▶ [PROBLEM STATEMENT]
Give the records again from the line with "Image resolution: width=1214" through the line with "coordinates (8, 390).", switching every "pixels" to "px" and changing nothing else.

▶ [MATERIAL FOR THE TASK]
--- --- ---

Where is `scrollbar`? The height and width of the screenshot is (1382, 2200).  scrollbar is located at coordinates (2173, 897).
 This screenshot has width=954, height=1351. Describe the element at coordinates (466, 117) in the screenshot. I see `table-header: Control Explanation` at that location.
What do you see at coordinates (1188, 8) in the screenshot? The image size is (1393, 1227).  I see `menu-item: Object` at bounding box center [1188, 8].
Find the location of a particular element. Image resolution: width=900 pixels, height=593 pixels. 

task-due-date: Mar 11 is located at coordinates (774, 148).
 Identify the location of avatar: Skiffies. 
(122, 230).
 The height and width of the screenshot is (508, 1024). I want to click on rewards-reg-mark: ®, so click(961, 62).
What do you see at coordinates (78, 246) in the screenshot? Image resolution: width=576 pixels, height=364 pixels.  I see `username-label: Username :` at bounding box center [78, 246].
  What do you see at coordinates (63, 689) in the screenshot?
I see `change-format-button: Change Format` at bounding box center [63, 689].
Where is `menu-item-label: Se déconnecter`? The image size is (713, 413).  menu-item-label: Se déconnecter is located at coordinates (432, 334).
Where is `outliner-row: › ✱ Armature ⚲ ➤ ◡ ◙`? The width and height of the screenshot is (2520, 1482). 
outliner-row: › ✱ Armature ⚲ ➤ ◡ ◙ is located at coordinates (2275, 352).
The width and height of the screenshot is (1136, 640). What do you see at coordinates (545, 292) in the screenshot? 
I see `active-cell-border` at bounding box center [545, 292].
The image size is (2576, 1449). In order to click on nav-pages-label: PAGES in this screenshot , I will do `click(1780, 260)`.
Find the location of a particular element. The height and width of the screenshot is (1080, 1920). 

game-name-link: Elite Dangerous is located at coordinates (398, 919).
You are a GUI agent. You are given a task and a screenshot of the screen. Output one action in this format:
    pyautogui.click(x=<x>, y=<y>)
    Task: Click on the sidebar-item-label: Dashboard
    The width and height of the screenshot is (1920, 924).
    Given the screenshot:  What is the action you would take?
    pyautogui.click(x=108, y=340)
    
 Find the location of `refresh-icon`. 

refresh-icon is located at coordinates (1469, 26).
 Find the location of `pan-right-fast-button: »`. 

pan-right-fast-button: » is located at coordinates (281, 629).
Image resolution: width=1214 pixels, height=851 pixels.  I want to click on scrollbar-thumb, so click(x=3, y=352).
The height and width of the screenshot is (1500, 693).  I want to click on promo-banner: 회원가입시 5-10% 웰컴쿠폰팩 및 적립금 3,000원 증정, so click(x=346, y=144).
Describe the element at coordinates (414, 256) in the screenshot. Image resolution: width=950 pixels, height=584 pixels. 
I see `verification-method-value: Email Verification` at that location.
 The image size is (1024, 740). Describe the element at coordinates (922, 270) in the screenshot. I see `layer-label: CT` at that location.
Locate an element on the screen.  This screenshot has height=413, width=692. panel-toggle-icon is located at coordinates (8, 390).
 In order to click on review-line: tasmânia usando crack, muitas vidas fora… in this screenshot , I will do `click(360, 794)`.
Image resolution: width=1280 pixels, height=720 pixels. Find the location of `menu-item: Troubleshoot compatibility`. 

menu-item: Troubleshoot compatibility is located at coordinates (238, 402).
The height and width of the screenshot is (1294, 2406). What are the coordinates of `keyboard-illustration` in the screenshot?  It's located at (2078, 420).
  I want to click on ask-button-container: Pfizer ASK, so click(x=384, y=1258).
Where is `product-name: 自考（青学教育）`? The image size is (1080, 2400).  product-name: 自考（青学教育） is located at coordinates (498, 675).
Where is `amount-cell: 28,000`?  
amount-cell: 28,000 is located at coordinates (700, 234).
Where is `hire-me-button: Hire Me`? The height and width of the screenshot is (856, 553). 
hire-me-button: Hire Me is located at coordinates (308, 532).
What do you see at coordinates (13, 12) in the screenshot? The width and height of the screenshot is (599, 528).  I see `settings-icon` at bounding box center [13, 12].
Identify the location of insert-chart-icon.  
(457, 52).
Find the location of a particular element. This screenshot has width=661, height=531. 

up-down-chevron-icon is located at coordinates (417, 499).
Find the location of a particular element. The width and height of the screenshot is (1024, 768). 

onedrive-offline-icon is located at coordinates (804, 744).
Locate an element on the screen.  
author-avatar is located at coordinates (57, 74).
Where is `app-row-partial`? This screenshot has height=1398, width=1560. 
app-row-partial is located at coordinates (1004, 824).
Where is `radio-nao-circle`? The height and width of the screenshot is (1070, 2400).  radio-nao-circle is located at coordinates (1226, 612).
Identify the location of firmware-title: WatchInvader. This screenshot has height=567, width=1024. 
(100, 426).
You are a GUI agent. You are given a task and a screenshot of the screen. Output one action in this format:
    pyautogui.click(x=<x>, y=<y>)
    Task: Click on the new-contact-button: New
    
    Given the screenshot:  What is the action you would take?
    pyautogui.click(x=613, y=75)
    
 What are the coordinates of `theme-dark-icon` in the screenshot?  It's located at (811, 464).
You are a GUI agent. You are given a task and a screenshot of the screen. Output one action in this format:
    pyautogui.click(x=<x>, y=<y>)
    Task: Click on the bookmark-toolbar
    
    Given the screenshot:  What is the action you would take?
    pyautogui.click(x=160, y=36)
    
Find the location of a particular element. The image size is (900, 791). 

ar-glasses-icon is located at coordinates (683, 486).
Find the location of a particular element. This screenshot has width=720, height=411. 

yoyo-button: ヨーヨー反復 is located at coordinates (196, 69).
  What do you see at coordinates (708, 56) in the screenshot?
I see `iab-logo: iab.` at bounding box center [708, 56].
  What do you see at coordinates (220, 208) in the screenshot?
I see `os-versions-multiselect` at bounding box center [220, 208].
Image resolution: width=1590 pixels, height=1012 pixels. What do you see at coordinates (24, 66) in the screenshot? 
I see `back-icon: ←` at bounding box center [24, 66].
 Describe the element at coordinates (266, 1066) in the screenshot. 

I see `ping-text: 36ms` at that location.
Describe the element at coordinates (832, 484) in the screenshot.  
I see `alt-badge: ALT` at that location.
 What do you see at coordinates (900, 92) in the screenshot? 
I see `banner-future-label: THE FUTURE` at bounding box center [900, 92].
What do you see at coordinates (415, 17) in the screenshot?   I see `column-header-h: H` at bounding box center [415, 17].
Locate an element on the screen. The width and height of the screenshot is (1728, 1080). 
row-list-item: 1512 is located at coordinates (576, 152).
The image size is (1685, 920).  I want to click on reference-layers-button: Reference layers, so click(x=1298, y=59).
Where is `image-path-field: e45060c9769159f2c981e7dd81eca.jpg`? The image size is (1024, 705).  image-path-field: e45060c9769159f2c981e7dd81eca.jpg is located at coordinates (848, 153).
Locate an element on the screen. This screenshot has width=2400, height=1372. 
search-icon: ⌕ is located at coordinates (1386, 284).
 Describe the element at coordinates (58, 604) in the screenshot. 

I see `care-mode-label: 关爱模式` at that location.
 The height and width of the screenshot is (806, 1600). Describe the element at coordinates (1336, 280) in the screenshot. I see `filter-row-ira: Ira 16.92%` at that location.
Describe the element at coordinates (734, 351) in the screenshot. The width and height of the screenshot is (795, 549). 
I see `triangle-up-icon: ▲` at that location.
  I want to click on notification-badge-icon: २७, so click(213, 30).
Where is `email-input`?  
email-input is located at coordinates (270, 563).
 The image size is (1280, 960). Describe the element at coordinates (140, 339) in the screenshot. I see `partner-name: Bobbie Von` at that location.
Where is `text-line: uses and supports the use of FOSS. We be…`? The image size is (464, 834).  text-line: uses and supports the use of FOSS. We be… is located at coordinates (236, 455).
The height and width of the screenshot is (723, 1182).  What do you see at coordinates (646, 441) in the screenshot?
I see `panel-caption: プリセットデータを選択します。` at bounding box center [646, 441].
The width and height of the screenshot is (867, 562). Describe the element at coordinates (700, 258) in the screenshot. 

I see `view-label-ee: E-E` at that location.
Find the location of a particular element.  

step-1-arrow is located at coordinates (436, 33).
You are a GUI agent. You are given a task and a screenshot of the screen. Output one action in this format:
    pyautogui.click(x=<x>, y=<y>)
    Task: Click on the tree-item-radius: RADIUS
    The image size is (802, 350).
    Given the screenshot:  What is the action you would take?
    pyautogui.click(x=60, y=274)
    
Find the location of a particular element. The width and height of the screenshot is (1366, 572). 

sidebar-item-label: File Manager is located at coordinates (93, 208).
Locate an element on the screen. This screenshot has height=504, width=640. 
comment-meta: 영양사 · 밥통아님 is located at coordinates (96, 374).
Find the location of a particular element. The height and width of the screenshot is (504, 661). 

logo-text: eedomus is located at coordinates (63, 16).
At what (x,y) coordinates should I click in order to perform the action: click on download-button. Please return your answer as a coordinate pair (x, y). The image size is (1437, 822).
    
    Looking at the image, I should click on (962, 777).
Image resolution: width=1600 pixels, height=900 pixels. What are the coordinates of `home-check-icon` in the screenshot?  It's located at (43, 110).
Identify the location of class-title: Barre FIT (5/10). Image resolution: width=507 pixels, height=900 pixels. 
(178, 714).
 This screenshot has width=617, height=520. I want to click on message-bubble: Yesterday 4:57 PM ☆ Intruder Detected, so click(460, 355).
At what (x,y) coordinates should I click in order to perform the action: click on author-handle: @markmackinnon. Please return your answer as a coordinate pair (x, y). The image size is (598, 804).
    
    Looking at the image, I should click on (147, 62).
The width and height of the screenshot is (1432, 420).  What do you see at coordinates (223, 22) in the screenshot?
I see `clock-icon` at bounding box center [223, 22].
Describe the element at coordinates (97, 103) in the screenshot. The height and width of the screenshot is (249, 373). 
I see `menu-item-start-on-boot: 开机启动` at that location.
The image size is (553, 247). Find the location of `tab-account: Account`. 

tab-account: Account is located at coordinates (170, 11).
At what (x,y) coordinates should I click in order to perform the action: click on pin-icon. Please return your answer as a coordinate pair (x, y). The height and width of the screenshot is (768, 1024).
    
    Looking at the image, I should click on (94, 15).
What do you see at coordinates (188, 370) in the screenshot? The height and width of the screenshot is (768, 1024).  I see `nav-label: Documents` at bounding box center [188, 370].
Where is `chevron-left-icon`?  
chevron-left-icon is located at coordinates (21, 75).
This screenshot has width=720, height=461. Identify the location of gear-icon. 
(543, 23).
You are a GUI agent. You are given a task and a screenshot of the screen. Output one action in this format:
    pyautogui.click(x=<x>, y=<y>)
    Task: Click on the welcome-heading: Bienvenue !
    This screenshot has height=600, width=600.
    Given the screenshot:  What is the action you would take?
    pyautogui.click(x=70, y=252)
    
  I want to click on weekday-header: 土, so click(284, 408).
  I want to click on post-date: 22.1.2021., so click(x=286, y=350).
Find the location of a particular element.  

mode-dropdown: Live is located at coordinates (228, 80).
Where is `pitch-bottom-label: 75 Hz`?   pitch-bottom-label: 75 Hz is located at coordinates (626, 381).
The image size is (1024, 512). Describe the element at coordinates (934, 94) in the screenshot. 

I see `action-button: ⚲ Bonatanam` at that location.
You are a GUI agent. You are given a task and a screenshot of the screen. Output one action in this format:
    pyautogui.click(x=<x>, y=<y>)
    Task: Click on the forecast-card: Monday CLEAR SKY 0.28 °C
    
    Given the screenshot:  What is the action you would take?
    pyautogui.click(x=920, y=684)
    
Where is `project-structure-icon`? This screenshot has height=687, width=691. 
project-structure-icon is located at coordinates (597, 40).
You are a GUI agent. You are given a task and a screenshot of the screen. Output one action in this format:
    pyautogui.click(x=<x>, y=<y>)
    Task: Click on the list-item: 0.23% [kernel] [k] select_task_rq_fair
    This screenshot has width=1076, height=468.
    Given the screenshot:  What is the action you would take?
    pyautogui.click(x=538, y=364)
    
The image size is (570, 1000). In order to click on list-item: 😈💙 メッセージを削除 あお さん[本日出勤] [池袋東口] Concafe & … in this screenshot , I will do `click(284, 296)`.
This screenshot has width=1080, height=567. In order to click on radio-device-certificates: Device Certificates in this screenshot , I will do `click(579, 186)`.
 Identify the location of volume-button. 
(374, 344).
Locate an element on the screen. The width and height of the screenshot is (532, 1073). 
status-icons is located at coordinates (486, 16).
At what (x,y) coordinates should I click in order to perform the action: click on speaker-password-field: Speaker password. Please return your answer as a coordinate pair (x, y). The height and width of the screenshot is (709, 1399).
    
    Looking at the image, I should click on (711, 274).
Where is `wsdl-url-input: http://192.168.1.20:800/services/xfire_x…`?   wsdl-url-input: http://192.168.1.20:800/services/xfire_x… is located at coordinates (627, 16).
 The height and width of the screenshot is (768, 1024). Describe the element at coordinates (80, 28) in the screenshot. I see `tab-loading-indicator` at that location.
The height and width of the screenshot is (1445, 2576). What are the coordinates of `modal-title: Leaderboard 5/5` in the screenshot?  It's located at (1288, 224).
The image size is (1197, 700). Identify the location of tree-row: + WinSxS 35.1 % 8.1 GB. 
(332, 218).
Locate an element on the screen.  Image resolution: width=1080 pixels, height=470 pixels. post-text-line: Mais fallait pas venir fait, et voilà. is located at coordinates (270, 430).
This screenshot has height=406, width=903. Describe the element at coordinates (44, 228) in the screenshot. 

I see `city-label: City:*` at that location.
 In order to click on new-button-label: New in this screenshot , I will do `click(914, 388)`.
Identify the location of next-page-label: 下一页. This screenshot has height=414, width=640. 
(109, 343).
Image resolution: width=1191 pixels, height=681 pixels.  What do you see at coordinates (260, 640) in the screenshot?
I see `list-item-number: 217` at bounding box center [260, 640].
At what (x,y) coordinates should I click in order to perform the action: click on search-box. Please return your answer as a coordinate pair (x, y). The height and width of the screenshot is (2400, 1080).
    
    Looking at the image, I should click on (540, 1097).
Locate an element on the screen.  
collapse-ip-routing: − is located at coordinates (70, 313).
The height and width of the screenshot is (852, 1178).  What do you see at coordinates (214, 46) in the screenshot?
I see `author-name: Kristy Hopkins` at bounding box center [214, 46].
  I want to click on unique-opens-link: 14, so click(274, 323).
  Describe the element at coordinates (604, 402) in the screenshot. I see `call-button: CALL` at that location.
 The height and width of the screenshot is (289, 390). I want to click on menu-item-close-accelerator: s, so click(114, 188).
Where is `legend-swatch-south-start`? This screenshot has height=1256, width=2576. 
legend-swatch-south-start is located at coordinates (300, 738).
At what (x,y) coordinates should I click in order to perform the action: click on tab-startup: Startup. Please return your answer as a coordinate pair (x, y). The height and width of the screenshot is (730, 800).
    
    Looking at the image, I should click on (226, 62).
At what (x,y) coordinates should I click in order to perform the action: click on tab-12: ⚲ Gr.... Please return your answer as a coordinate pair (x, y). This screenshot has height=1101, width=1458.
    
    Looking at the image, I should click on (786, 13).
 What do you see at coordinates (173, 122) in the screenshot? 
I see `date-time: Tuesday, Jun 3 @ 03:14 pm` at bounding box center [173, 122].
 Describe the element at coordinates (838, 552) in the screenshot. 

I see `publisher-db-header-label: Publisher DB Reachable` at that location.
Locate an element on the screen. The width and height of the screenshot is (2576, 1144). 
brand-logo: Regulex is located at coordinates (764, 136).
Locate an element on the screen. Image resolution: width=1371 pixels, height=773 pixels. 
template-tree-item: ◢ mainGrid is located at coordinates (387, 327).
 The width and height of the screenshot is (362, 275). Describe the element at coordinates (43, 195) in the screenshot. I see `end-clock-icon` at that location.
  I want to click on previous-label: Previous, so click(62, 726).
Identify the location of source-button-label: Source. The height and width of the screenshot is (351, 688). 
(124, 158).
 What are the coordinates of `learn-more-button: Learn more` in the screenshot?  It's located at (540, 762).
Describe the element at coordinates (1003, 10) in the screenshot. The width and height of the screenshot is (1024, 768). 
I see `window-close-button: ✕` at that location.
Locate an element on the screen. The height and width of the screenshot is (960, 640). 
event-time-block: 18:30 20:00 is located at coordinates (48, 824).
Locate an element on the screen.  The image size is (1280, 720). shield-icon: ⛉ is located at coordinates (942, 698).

--- --- ---

▶ [REPLY]
Image resolution: width=1214 px, height=851 px.  I want to click on scrollbar-thumb, so click(x=3, y=352).
The height and width of the screenshot is (1500, 693).  I want to click on promo-banner: 회원가입시 5-10% 웰컴쿠폰팩 및 적립금 3,000원 증정, so click(x=346, y=144).
Describe the element at coordinates (414, 256) in the screenshot. Image resolution: width=950 px, height=584 px. 
I see `verification-method-value: Email Verification` at that location.
 The image size is (1024, 740). Describe the element at coordinates (922, 270) in the screenshot. I see `layer-label: CT` at that location.
Locate an element on the screen.  This screenshot has height=413, width=692. panel-toggle-icon is located at coordinates (8, 390).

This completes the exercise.